• [EXERCISE INPUT]:
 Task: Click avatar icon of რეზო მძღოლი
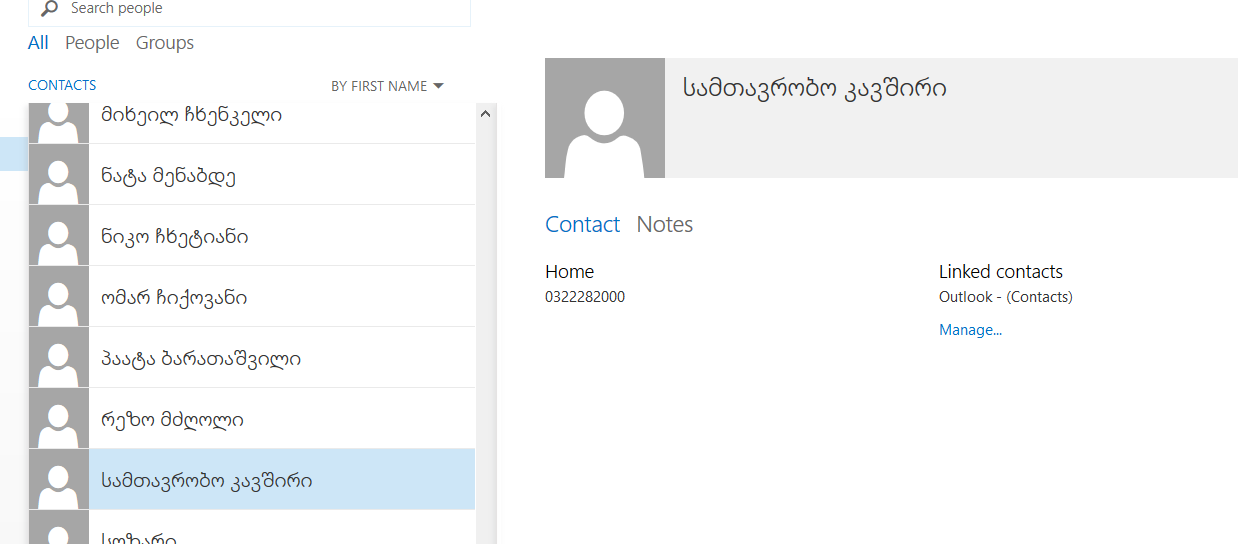(59, 419)
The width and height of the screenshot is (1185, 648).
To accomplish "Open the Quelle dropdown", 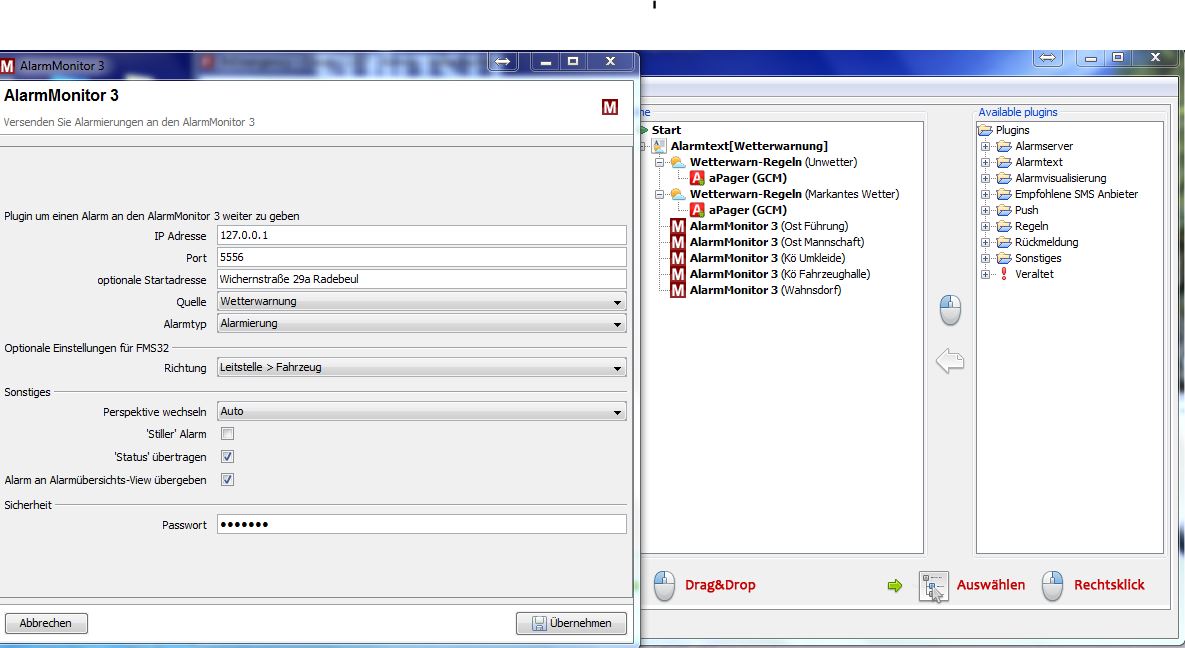I will [421, 301].
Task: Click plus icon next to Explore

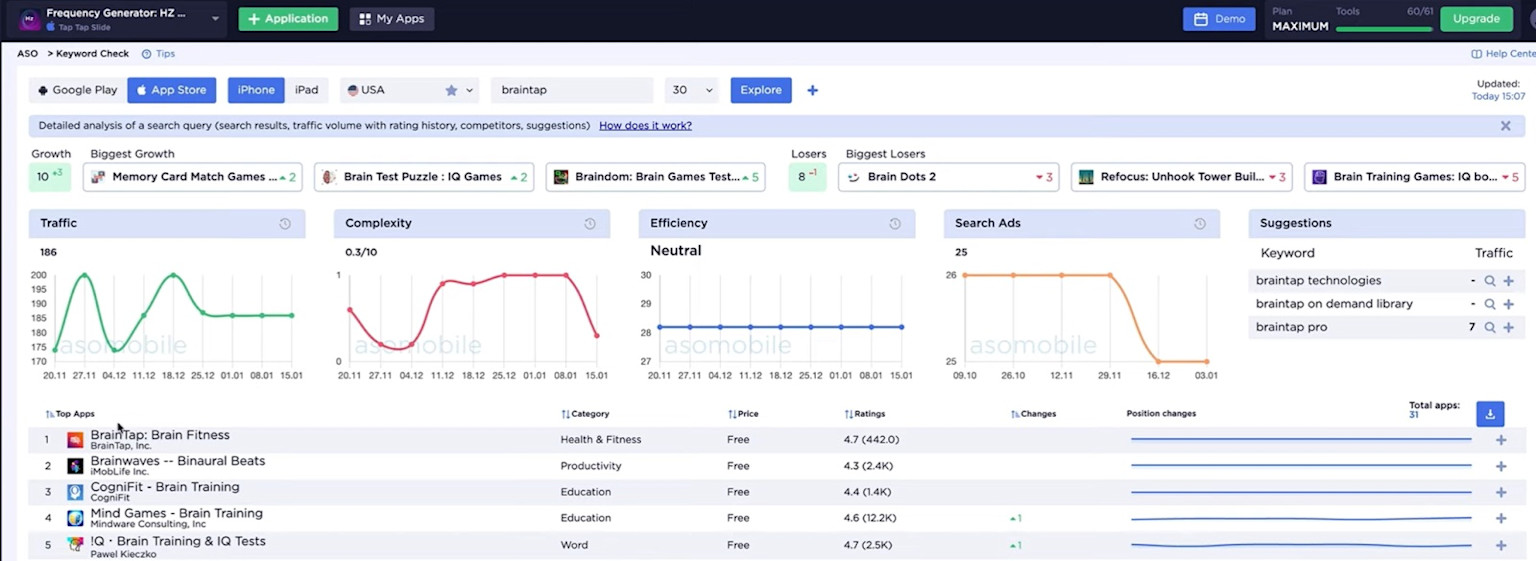Action: point(812,90)
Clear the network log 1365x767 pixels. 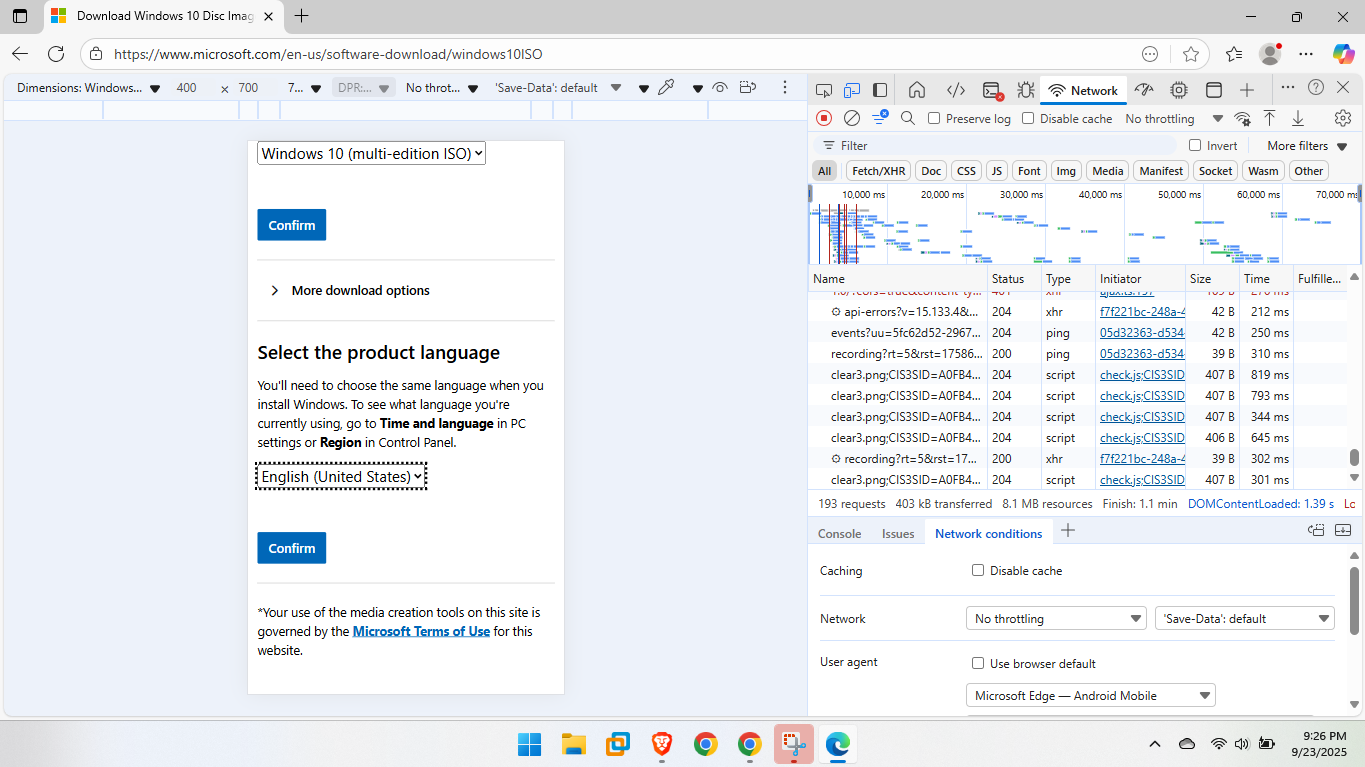click(852, 118)
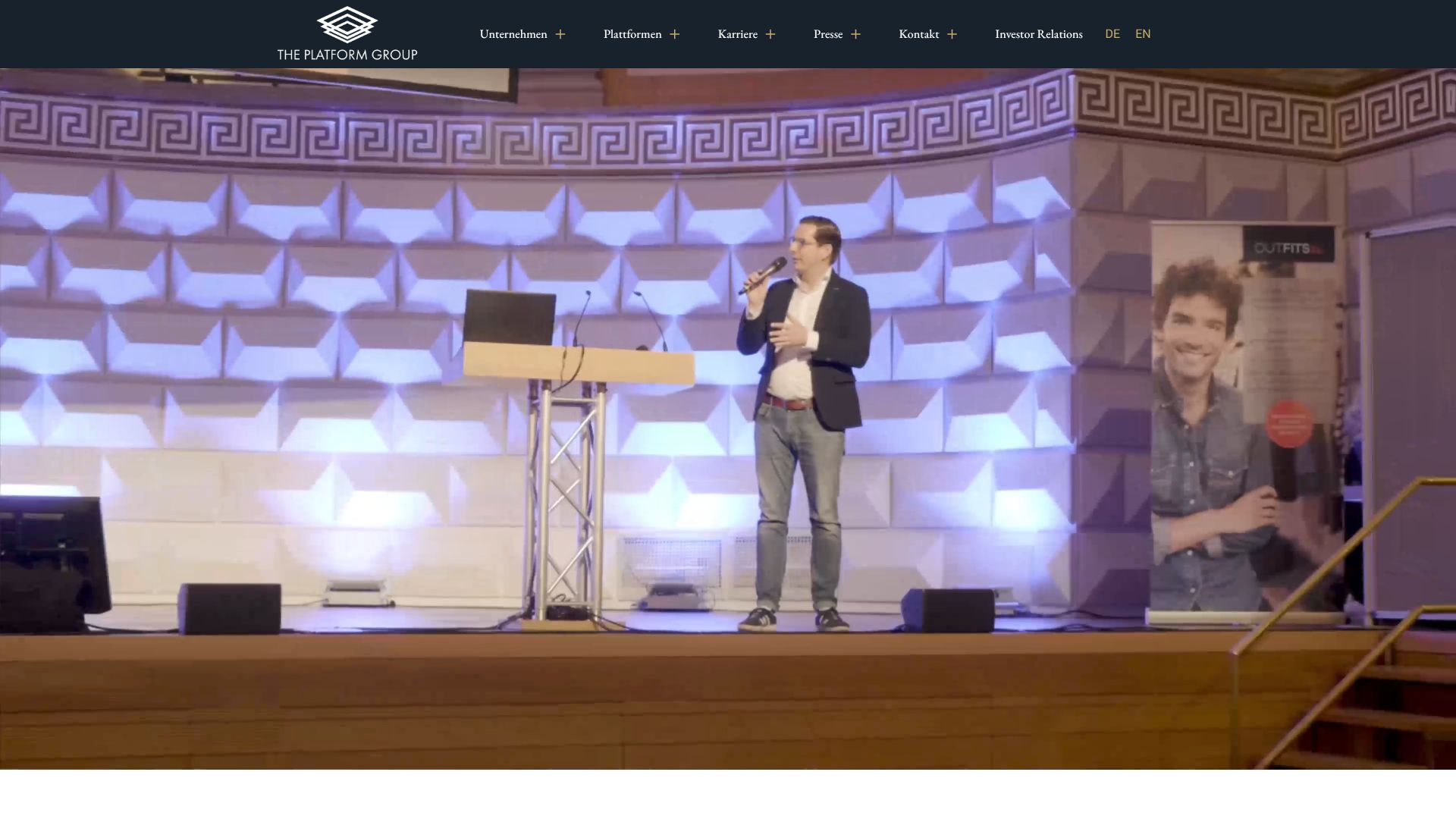1456x819 pixels.
Task: Click plus icon beside Presse
Action: pyautogui.click(x=855, y=34)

• [EXERCISE AIM]:
Locate every line in the rows above that contains the word "plus" and copy each such line in full.

• [PROBLEM SOLUTION]:
Task: Click plus icon next to Explore
Task: Click plus icon beside Presse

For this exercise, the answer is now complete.